▸ WORK ORDER
What you should end up with is an exact copy of the lines from the one holding "Screen dimensions: 1084x690" through the last line of the entries below, both included, and nothing else; leave every picture out.

▸ MATERIAL SHOWN

____________

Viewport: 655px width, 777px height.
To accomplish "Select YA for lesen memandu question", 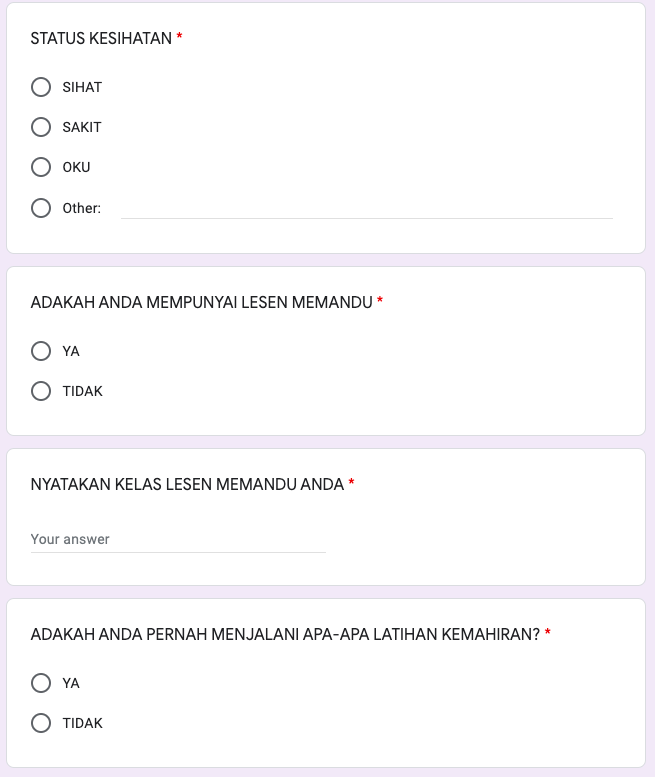I will (x=41, y=351).
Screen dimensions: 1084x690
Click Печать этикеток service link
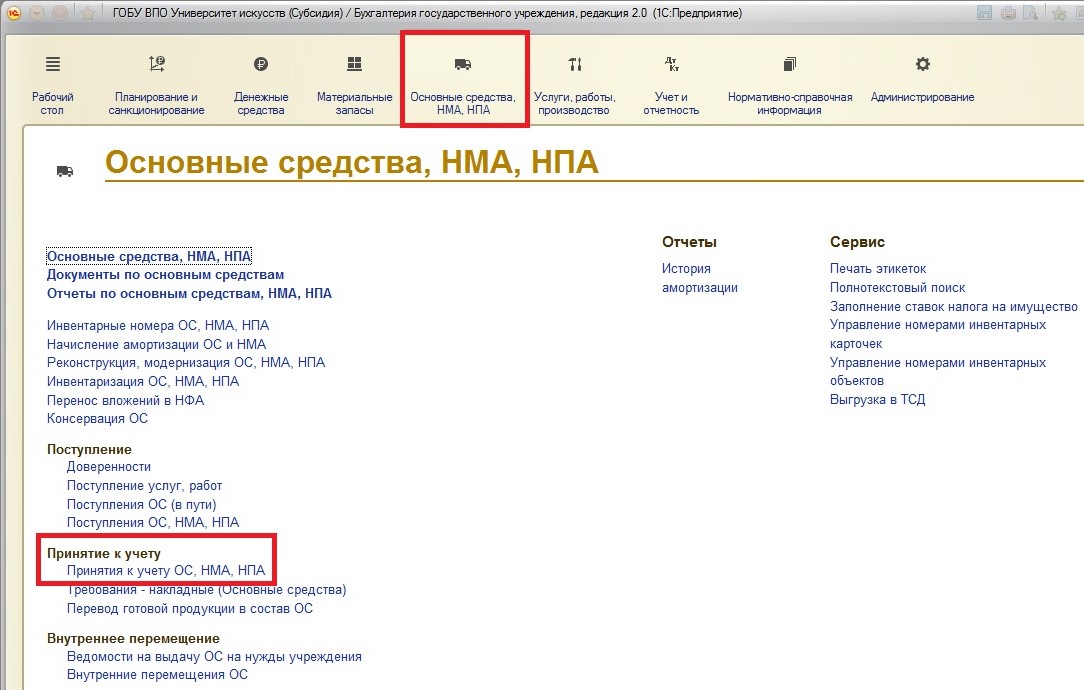tap(878, 269)
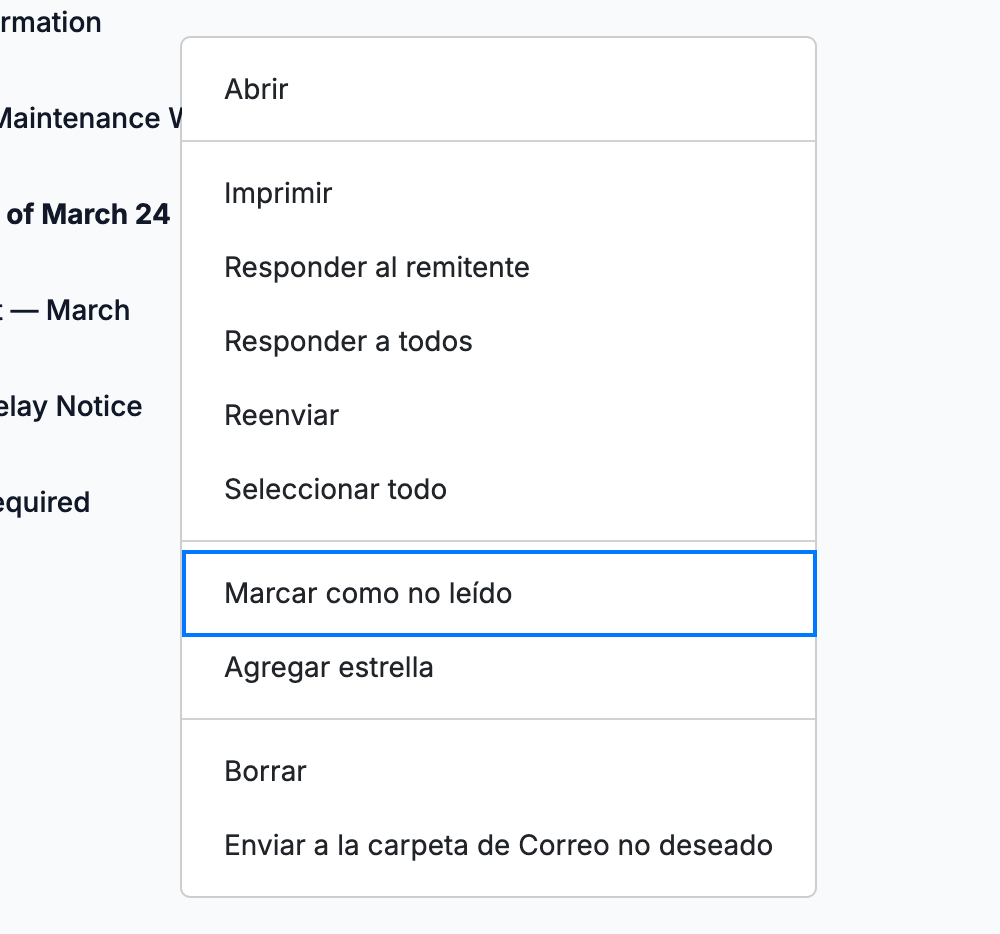The height and width of the screenshot is (934, 1000).
Task: Choose the highlighted Marcar como no leído
Action: click(x=498, y=593)
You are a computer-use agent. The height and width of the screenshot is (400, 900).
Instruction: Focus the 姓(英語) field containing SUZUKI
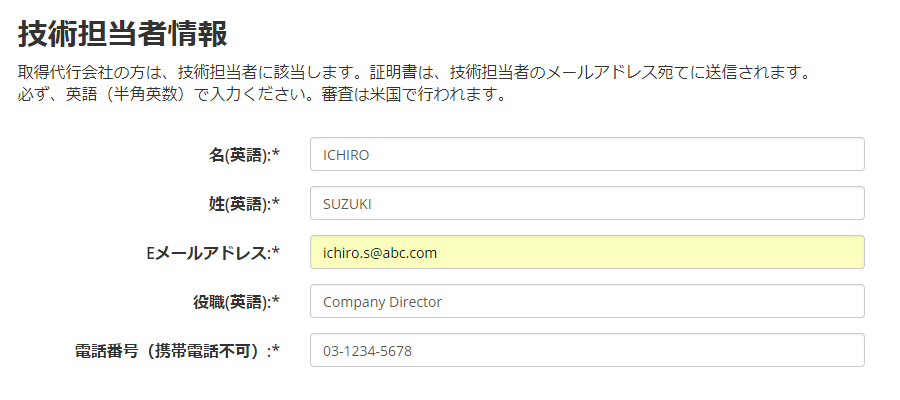coord(587,204)

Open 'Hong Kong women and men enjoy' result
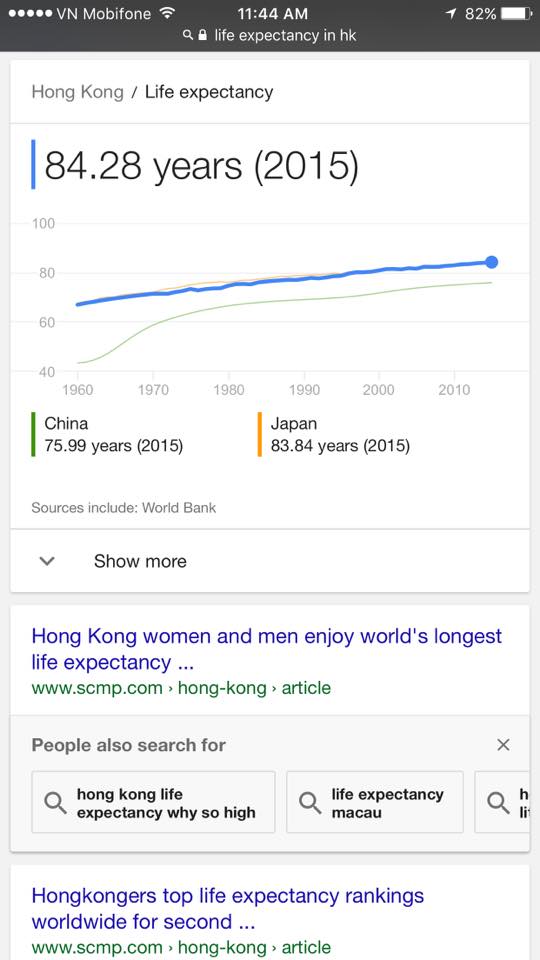coord(266,649)
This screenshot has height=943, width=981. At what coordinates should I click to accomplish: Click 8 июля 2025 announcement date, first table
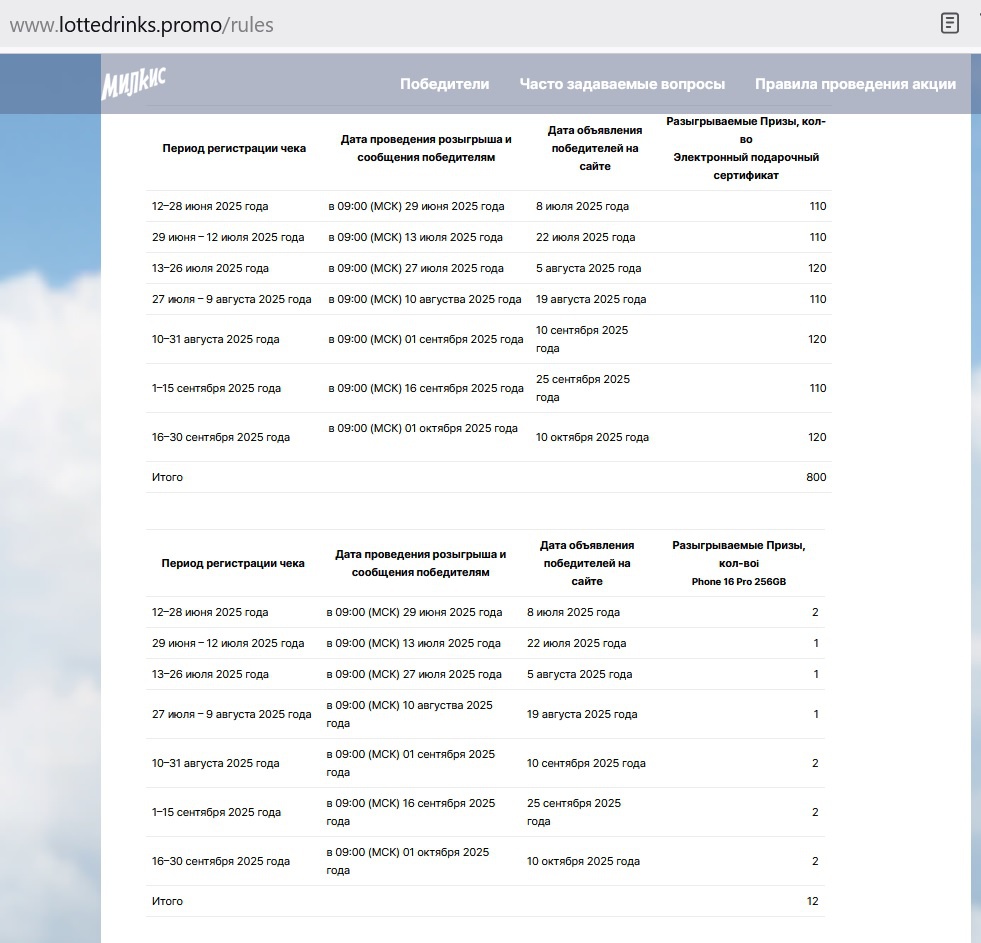[582, 206]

____________

▸ ANSWER SECTION
Screen dimensions: 1084x690
Click Печать этикеток service link
tap(878, 269)
The height and width of the screenshot is (934, 1000).
Task: Choose the highlighted Marcar como no leído
Action: click(x=498, y=593)
You are a computer-use agent. The height and width of the screenshot is (400, 900).
Instruction: Focus the 姓(英語) field containing SUZUKI
coord(587,204)

Open 'Hong Kong women and men enjoy' result
coord(266,649)
This screenshot has height=943, width=981. At what coordinates should I click to accomplish: Click 8 июля 2025 announcement date, first table
[582, 206]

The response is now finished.